The “licence” given by the owner of a patent to another person or firm is the legally accepted way to exploit invention. Use of a patented invention without the license will be deemed an infringement on the patent rights of the owner. Patent owner, for allowing the use of the invention, receives a royalty. In some countries, there are legal provisions for compulsory licensing. In such cases, under certain conditions, the law empowers a court to issue a compulsory licence and also stipulate the payment invoked, etc.
In India, an obligation is imposed on a patentee to work the patent in India on a commercial scale and to the fullest extent. The patent may be worked by the patentee himself or through licensees. Failure to fulfil this obligation will entail in the granting of compulsory licenses or the revocation of the patent itself.
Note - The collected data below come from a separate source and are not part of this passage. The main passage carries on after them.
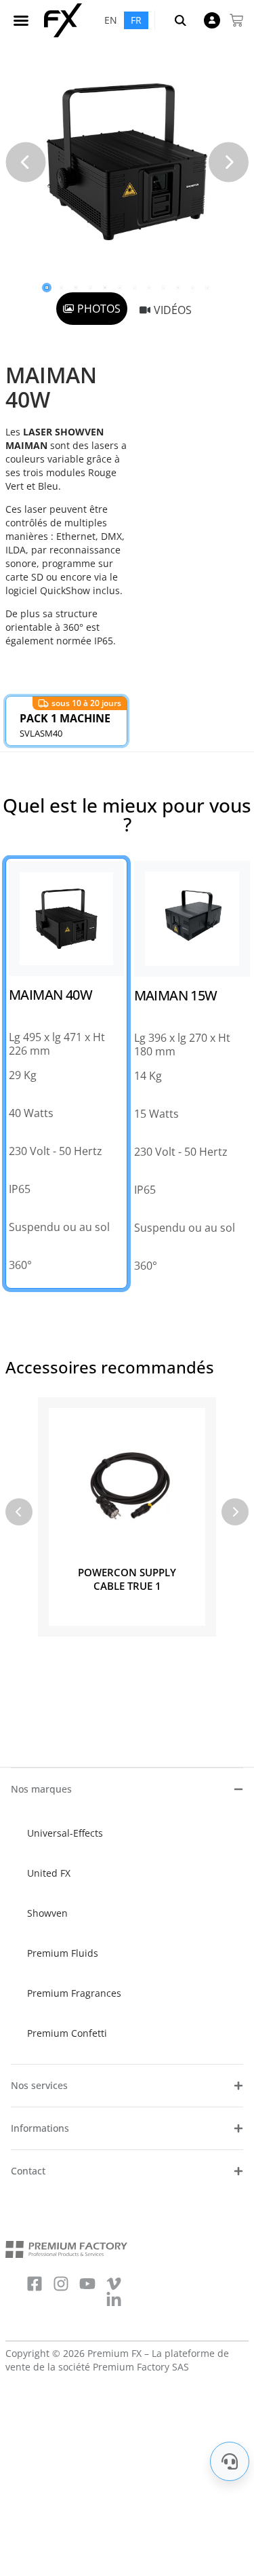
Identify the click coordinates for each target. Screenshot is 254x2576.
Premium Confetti (67, 2033)
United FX (48, 1873)
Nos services (39, 2085)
At any time after the expiration of three years from the date of the sealing of a patent, any person may make an application to the Controller alleging that the public interest has not been served by patented invention, the patented invention is not available to the public at a reasonable price and seeking the grant of a compulsory licence to work the patented invention.
Sec. 82 – Sec. 98 of the Patents Act, 1970 deals with the circumstances and the grounds under which compulsory licenses of different kinds may be granted or the patent revoked for non-working. The object of these provisions is to prevent the “abuse of monopoly” granted by the patent. a
A compulsory license will be granted over a patent by the Controller if any of the following conditions are satisfied. [Sec. 84(1)]:
- The reasonable requirements of the public have not been satisfied;
- The patented invention is not available to the public at a reasonably affordable price; or
- That the patented invention is not worked in the territory of India.